■ **EXERCISE DETAILS**
Below are several entries. Transcribe exactly those lines that fall from the one with "Instruction: Open the" through the one with "You are a computer-use agent. 423x302 pixels.", end lines included.

++++ AVAILABLE RECORDS

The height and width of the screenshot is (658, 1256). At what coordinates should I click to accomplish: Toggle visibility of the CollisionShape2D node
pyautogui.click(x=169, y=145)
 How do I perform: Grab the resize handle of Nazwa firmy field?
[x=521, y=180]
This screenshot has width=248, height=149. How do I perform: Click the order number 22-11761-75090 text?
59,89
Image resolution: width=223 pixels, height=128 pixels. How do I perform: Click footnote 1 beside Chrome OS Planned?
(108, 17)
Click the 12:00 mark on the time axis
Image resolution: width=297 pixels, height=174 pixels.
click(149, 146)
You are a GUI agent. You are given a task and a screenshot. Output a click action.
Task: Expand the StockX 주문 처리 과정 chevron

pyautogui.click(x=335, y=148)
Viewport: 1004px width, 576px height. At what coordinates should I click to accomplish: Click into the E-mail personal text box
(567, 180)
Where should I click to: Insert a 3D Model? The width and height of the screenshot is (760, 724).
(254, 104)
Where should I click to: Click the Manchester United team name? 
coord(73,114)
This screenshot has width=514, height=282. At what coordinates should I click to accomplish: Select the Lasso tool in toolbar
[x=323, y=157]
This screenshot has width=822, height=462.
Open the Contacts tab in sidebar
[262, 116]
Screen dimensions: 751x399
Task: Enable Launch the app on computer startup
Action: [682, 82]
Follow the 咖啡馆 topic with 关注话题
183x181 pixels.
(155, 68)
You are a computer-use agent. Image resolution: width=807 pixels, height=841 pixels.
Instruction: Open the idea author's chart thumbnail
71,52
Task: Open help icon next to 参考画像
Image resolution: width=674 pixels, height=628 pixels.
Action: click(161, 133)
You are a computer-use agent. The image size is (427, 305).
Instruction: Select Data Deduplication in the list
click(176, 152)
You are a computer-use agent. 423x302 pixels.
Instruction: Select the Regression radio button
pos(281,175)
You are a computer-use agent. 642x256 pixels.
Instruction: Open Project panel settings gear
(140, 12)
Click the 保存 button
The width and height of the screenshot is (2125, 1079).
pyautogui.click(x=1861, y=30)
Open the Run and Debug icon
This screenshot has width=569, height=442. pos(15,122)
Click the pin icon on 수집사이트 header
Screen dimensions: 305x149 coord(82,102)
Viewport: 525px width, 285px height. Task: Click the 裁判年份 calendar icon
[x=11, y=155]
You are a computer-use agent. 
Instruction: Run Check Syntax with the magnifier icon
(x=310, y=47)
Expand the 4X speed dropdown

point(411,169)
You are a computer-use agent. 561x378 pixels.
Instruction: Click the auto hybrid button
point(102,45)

++++++++

■ **EXPECTED ANSWER**
Instruction: Open the idea author's chart thumbnail
71,52
Task: Open help icon next to 参考画像
Image resolution: width=674 pixels, height=628 pixels.
Action: click(161, 133)
You are a computer-use agent. The image size is (427, 305).
Instruction: Select Data Deduplication in the list
click(176, 152)
You are a computer-use agent. 423x302 pixels.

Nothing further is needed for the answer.